Sonía comía tierra. Sonia comía tierra roja con las dos manos desde que tuvo aquello, desde que aquello le ocurrió.
Nadie supo por qué una niña de unos ocho años cuyos padres regían el pueblo desde hacía tantos años, decidió un día sentarse en el campo lindante a su casa, y empezar a comer tierra, tierra roja, fresca, húmeda con sabor a otoño.
Se sentaba al atardecer y al amanecer. Era un ritual que hacía y que nadie critaba, al contrario, todos los del pueblo la respetaban.
Un día, un vendedor ambulante pasó por el pueblo con su carro y caballo, la ví, se dirigió a ella, y le dijo:
—Niña, esa tierra que comes es yerma, no germinará en tu interior. Necesitas esta otra que aquí tengo y que te traerá fertilidad.

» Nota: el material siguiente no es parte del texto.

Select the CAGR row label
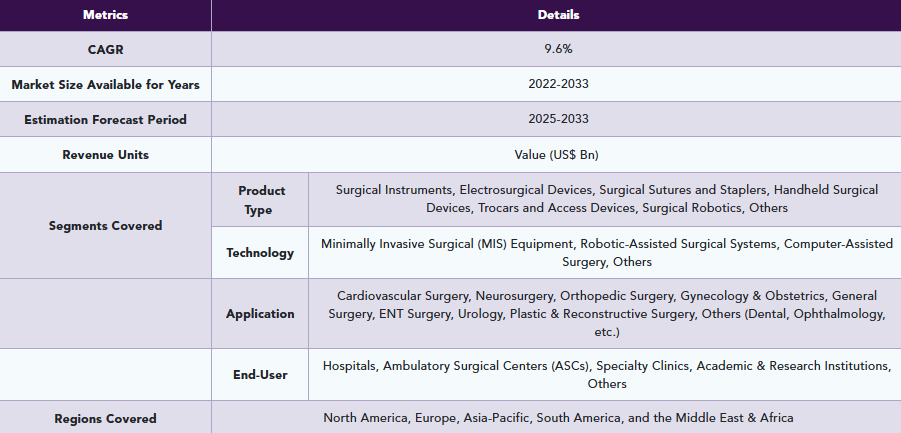This screenshot has width=901, height=433. pos(105,49)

—No tengo tiempo ni ganas de escucharle, charlatán. Venda su arcilla a otros!
Sonia se levantó y se fue alejando viendo en su sombra cómo aquél hombre también se alejaba.
El tiempo pasó y su barriga creció. Sus padres ordenaron llamar a curanderos y sabios para averiguar si en la tripa de su hija crecía, germinaba algo, fuera lo que fuera, si con los instrumentos más sofisticados existentes se podía llegar a verse en su tripita alguna signo de pequeñita raíz.
—!Aquí está! Lo encontré —dijo finalmente un sabio que poseía un instrumento muy poco habitual para otros curanderos de la región, instrumento que tenía conexión con el más allá.
—¿Qué es doctor?¿ Apendicitis, una solitaria? ¿Un gran bicho espantoso y horrible que quiere deborarla? —Le expetaban sus padres y conciudadanos.
—Nada de eso. Aquí está, aquí pueden verla. Ella se ha tragado la semilla… del AMOR. La que crece en el interior.